I agree that's fragile as it relies on the cooperation of all
the applications that execute commands (either they use the
system's API, or if they use execve() directly, they need to
reproduce the same behaviour).

And in practice the behaviour vary between shells for instance,
where when execve returns ENOEXEC, some will do some sanity
check on the file to see if it looks like a potential shell
script and others won't, some will interpret the script in a
child of them (in POSIX mode, sometimes not even forking if they
they think they can get away with it), some will reexec
themselves in a child, some will invoke what they beleive is the
right sh (which may not be the same as the one picked by
execvp(3)).

So yes, leaving off a she-bang means you have a shell script,
but I can't say I would recommend it.

--
Stephane

Ed Morton

unread,
Sep 10, 2015, 12:54:08 PM9/10/15
to
On 9/9/2015 8:56 PM, Kaz Kylheku wrote:
> On 2015-09-09, Ed Morton <morto...@gmail.com> wrote:
>> Is "file3" an awk script or a shell script? Why?
>
> file3 is a "hash bang interpreter script". The shell is not involved
> in its processing, therefore it isn't a shell script.

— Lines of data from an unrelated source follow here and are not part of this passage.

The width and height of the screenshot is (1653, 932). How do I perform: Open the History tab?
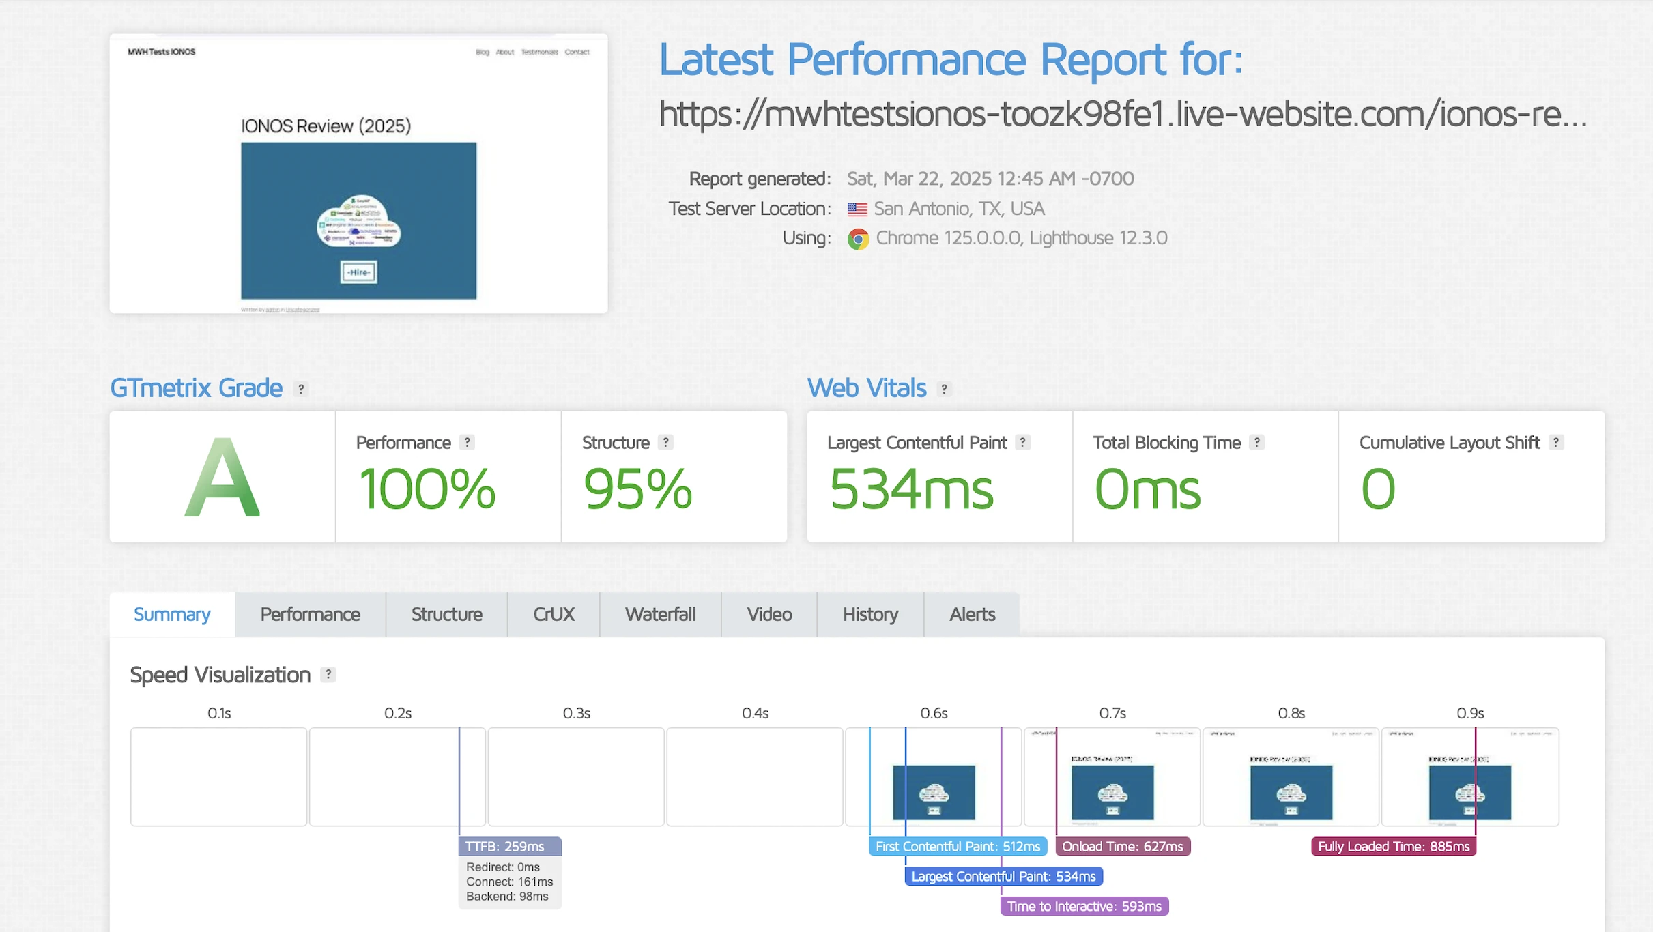[870, 614]
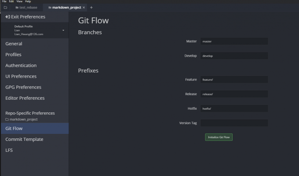Open the Help menu
The width and height of the screenshot is (299, 176).
click(x=28, y=2)
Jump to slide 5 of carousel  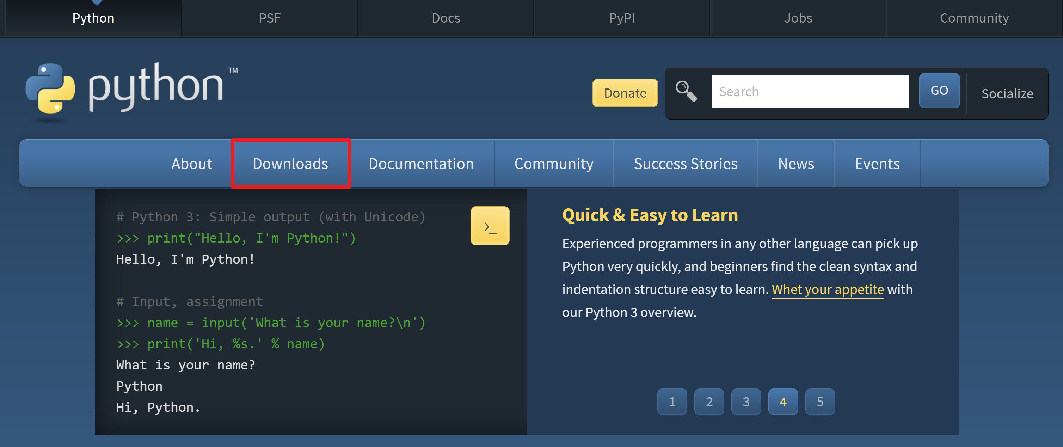pyautogui.click(x=820, y=401)
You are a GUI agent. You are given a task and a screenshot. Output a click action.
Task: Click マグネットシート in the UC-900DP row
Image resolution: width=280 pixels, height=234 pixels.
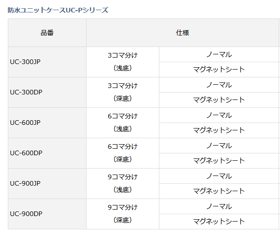219,222
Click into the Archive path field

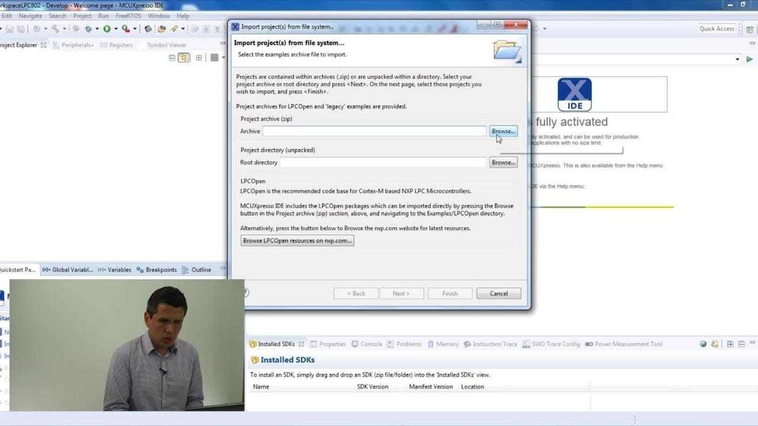tap(374, 131)
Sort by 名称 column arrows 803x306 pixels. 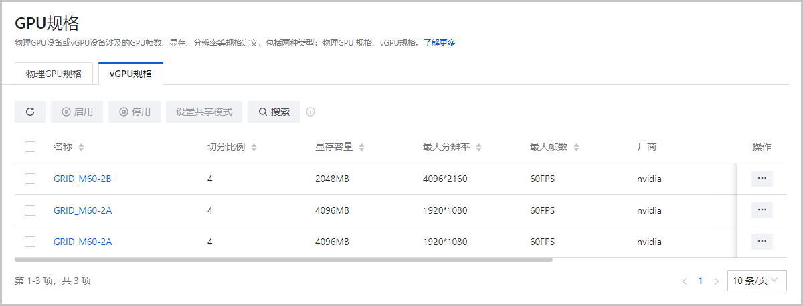click(82, 147)
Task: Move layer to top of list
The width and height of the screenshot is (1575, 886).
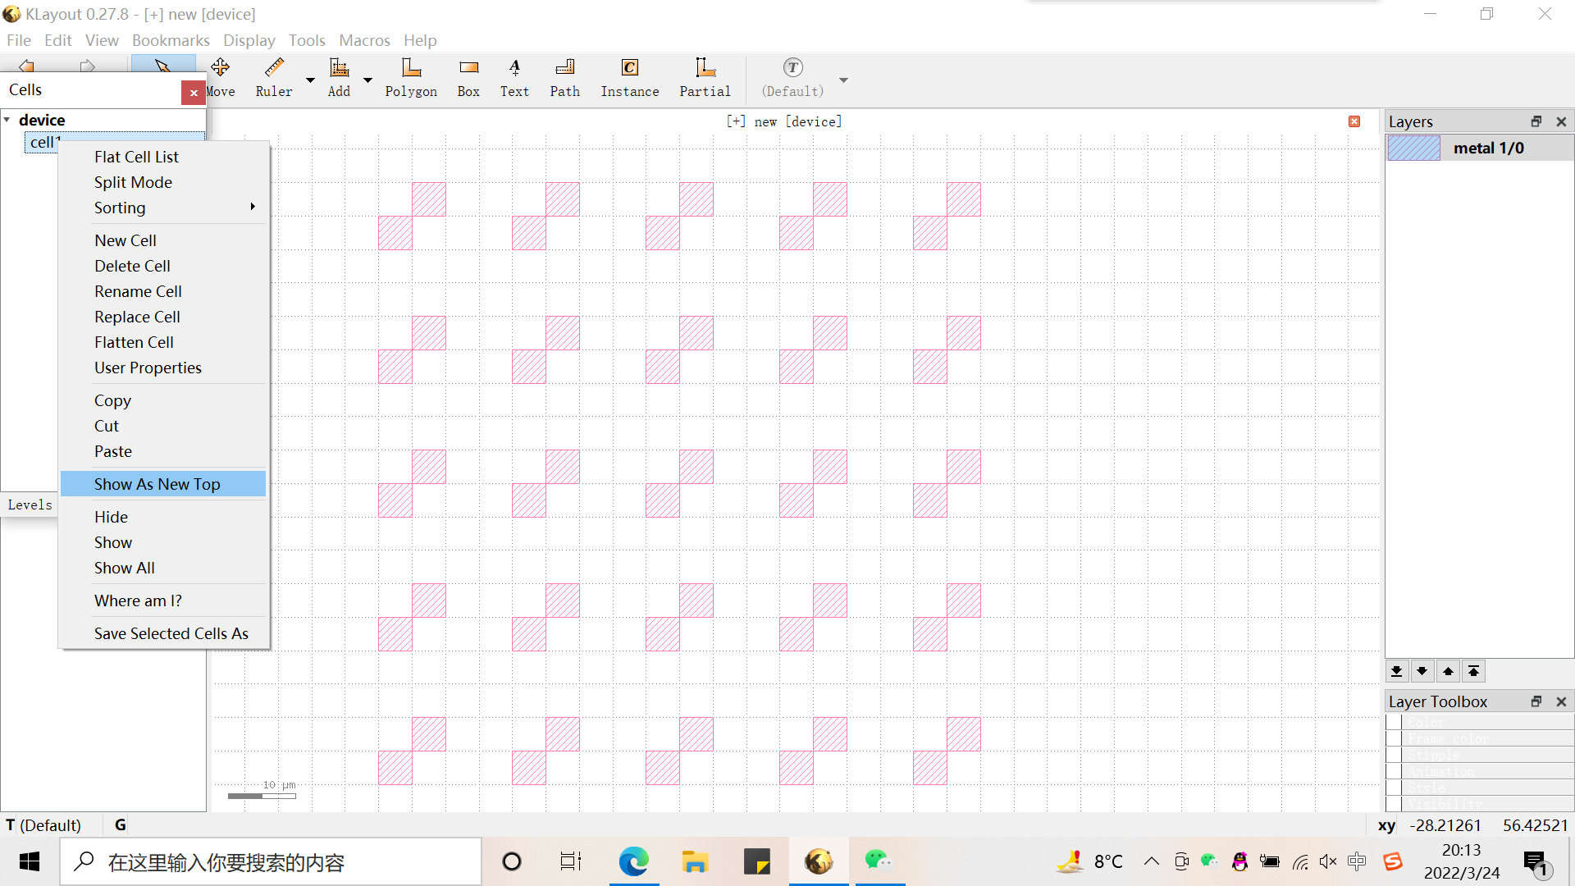Action: pyautogui.click(x=1473, y=671)

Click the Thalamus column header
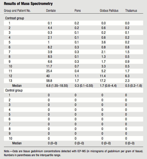pyautogui.click(x=131, y=10)
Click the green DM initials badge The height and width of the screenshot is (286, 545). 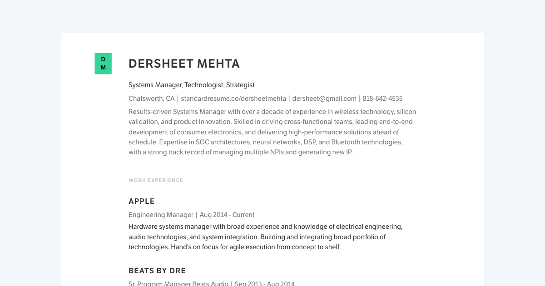point(103,64)
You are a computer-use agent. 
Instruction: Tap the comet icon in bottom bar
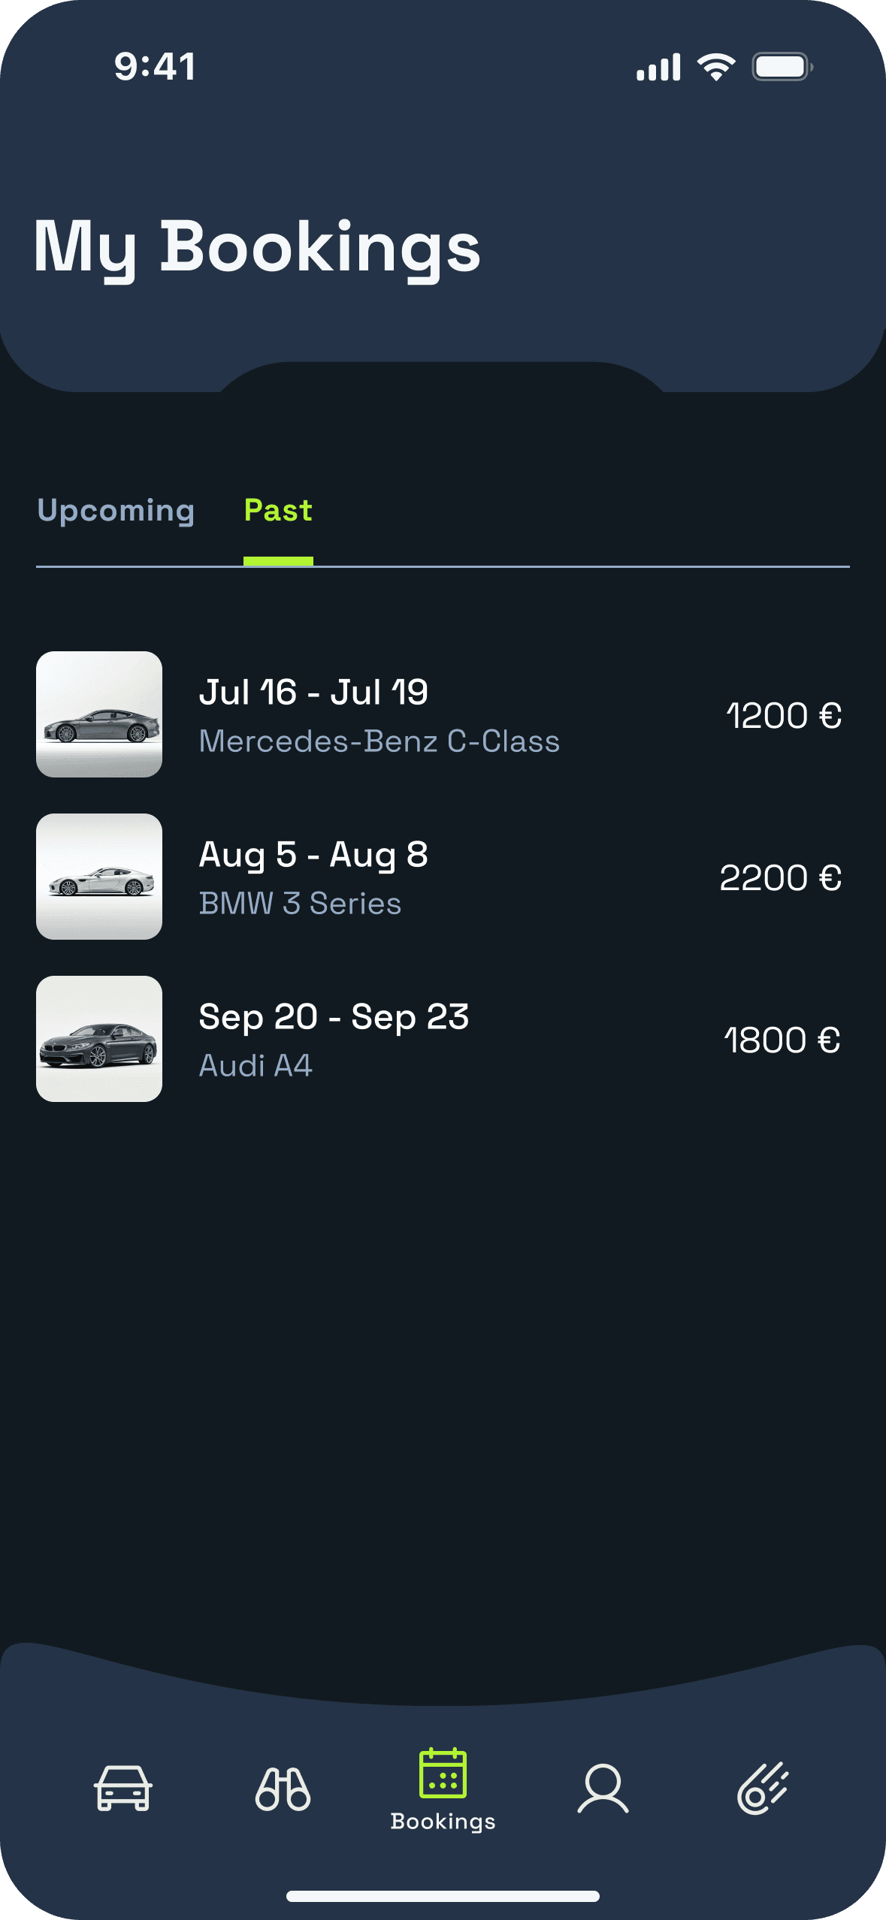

I was about to jump in with both feet and buy into it being a "hash bang
interpreter script" instead of either an "awk script" or a "shell script" since
it being something different from both fits with Barry's point about a C program
that was compiled to an "a.out" not being a shell script (but nor is the "a.out"
a C program) even though the file can be executed from the shell so I was
starting to liken the compiler converting a C program to an executable to the
shebang converting a "hash bang interpreter script" to an awk script but then I
realised that if I saw this in a file:

#!/bin/bash
printf "Hello World!\n"

I wouldn't consider it to be anything other than simply a shell script.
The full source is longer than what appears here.